▶ Your goal
Reproduce exactly the run of lines that begins with the one containing "Close the active session tab with red X" and ends with the last line of the records, omitting pictures.

━━━ Material provided

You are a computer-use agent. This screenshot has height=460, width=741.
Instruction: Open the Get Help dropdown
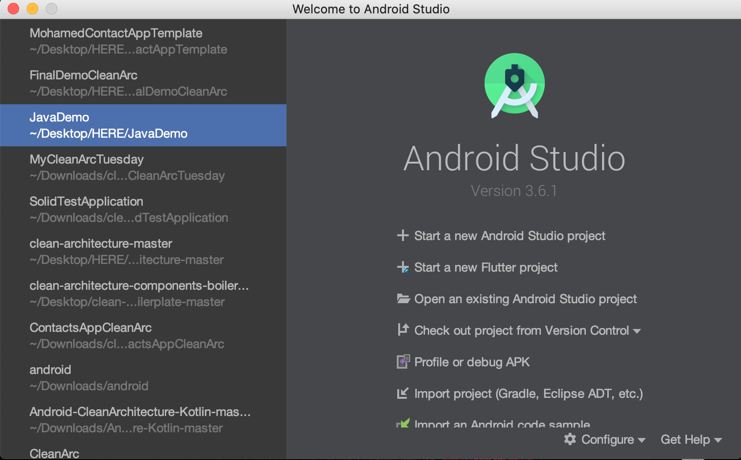(x=690, y=439)
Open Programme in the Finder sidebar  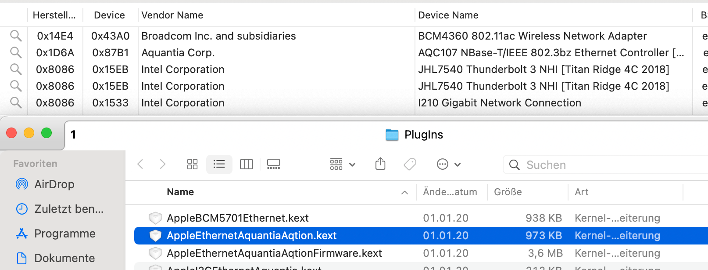click(x=64, y=234)
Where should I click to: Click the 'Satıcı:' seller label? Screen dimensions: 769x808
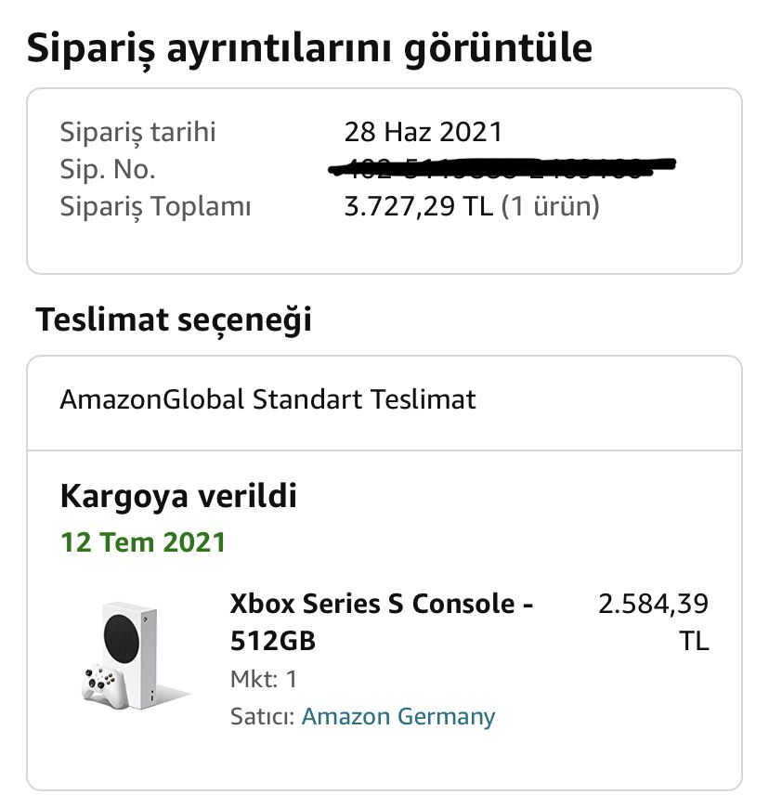[x=263, y=716]
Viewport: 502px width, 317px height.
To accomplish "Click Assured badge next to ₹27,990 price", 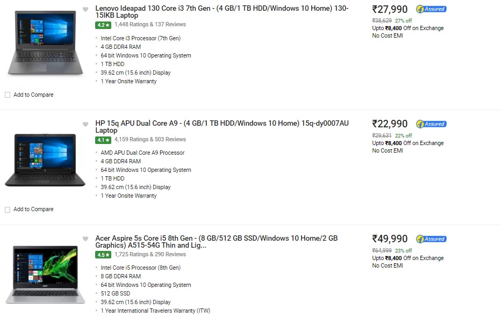I will pyautogui.click(x=431, y=9).
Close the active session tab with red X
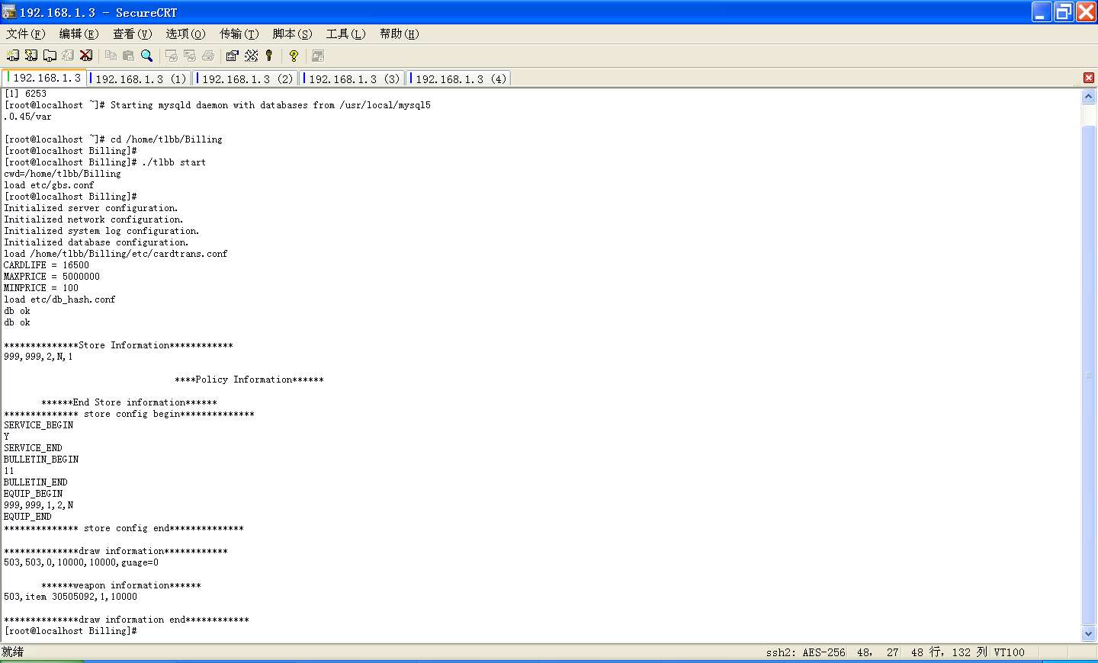The image size is (1098, 663). tap(1088, 78)
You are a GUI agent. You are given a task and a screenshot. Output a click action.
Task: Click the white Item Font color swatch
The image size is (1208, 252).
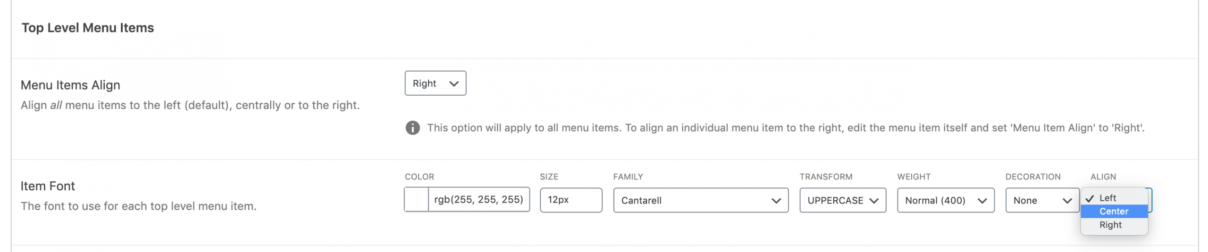417,200
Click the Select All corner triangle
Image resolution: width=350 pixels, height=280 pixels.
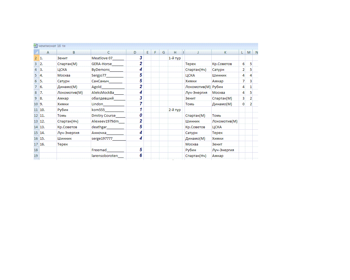(x=36, y=52)
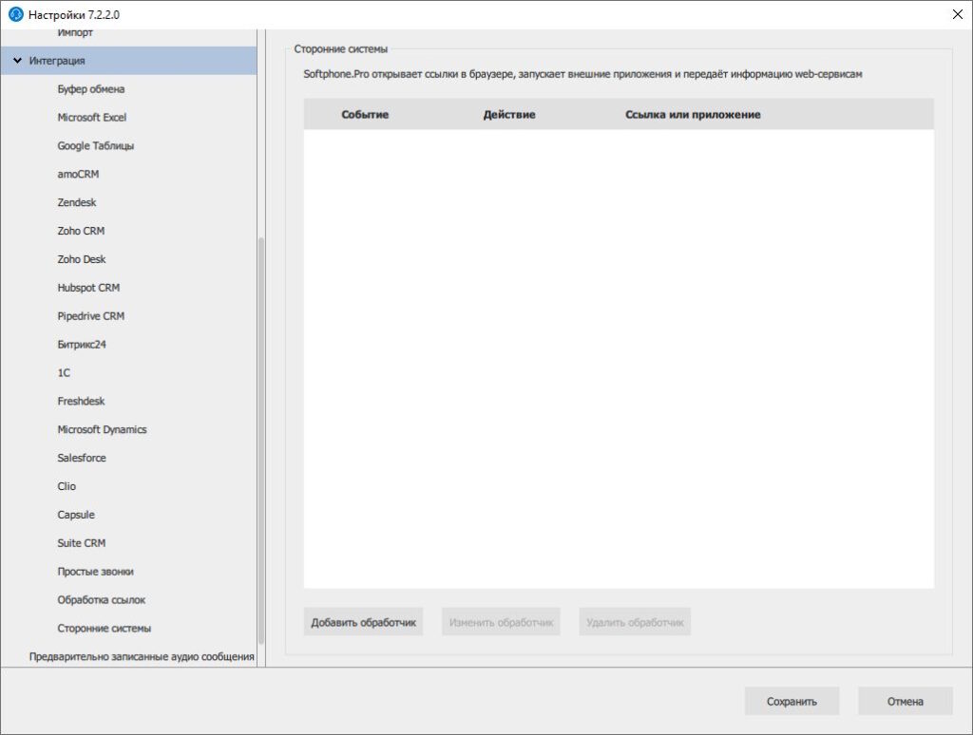Open Google Таблицы integration page
The height and width of the screenshot is (735, 973).
click(x=95, y=146)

━━━━━━

▶ Written response
Close the active session tab with red X
The image size is (1098, 663). tap(1088, 78)
You are a GUI agent. You are given a task and a screenshot. Output a click action.
Task: Click the white Item Font color swatch
The image size is (1208, 252).
417,200
Click the Select All corner triangle
Image resolution: width=350 pixels, height=280 pixels.
(x=36, y=52)
Open Google Таблицы integration page
The height and width of the screenshot is (735, 973).
click(x=95, y=146)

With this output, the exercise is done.